Saranac Lake voters paying more attention
The spirit of democracy has risen again in Saranac Lake. Specifically, we are excited that voter turnout in Tuesday’s village board election was much higher than usual. We are also grateful to all four candidates or their willingness to put themselves out there, and we congratulate winners Rich Shapiro and Tom Catillaz.
Eight hundred and twenty-six people voted. On one hand, that’s not all that high — only 28% of the village’s 2,941 registered voters (numbers from village Clerk Kareen Tyler) and 16% of the total village population of 5,200 (2019 U.S. Census Bureau estimate).
Still, it’s well over triple the anemic 250-voter turnout of the last village election in 2018. Granted, that one was uncontested; the last two contested village elections, in 2016 and 2014, each drew somewhere around 500 voters. That, sadly, has been a fairly typical over the past few decades.
Still, 826 is a far cry from the highest voter turnout this village has seen. More than 1,400 people voted in the 2006 election, with a Walmart hanging in the balance. The 2003 election drew 1,117, and the 1991 election drew 1,125, according to past Enterprise reports. History columnist Howard Riley recalled recently that 1,862 people voted in the 1963 village election, when he won a seat on the board (and when, it’s worth noting, the village then had significantly more residents).
One possible reason for the increase was that more people were more willing to try absentee voting due to the pandemic, which meant they could vote at their convenience without leaving home. But still, they needed motivation to request ballots and return them.
From time to time, big issues and new energy drive people to vote in higher numbers. In 2006 the issue was obvious. Democrats, who urged caution on Walmart’s plan to build a Supercenter where Aldi and Carcuzzi are now, swept to victory, and Republican candidates, who supported Walmart, bemoaned afterward that other issues had been steamrolled.
This time around there was no issue that big, but it was different to have a contest of Democrats (the now-reelected incumbents) vs. democratic socialists. The race was looking very sleepy at its original March election date. Only 18 people shoed up for a debate we hosted, and we had received only seven letters. But then some local residents formed a new progressive group, the High Peaks chapter of the Democratic Socialists of America, challenging the all-Democrat board on its response to police reform, racist graffiti and the proposed Adirondack Pregnancy Center. The DSA endorsed Green Party candidate Fred Balzac and then Trevor Sussey, who joined as a write-in candidate since the ballot had been locked in months before.

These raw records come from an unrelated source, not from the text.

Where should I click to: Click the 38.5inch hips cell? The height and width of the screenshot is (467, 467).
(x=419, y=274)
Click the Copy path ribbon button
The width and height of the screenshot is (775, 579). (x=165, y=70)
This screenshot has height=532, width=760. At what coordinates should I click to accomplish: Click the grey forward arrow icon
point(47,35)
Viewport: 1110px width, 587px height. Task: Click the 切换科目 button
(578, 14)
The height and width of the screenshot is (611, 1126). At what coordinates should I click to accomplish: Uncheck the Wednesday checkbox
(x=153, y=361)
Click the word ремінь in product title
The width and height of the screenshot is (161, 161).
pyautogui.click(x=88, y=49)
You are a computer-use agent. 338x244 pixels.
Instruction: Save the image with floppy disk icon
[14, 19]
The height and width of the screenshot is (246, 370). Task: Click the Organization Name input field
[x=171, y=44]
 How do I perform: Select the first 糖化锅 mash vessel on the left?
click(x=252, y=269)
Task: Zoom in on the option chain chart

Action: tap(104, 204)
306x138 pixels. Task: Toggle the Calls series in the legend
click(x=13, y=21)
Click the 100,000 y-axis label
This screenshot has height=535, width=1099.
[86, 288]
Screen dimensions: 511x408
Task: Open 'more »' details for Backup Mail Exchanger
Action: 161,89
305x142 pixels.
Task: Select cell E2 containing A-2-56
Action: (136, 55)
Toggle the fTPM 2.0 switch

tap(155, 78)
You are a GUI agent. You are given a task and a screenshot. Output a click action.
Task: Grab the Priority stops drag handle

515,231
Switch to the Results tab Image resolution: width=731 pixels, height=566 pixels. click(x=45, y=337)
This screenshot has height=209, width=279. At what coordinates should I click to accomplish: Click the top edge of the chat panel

These activists added a great deal of passion and energy to the race. Enterprise readers saw that every day on the Opinion page. We published dozens of letters on this race. But in the end, the DSA didn’t have the numbers to carry the day, and Saranac Lake went with the more moderate Democrats.
There were no Republicans in the running this time, but there are still many Republican voters in the village. Presumably many of them voted for Democrats this time around. A few Republicans endorsed Democrats in letters to the editor, warning against the democratic socialists’ agenda. Did aversion to socialism drive higher turnout? It’s hard to say.
We hope all that citizen engagement doesn’t go to waste. This community needs people who care enough to speak up and get involved. We hope this election shows the village board that people are paying attention to the details of what they do, and that Saranac Lakers are eager for a government that solves problems and serves the common good.
They also want a village government that is transparent. The current board is too comfortable discussing issues via email, outside of the public eye. This goes against at least the spirit of the Open Meetings Law, which begins with this declaration:
“It is essential to the maintenance of a democratic society that the public business be performed in an open and public manner and that the citizens of this state be fully aware of and able to observe the performance of public officials and attend and listen to the deliberations and decisions that go into the making of public policy. The people must be able to remain informed if they are to retain control over those who are their public servants. It is the only climate under which the commonweal will prosper and enable the governmental process to operate for the benefit of those who created it.”
Villagers reelected incumbents this time around, but they will continue to be watchful. They only get to vote once every two years, but they have ways of making their voices heard all the time. Not only can they speak up at meetings, but they can write letters and Guest Commentaries to this newspaper, and we are happy to publish them.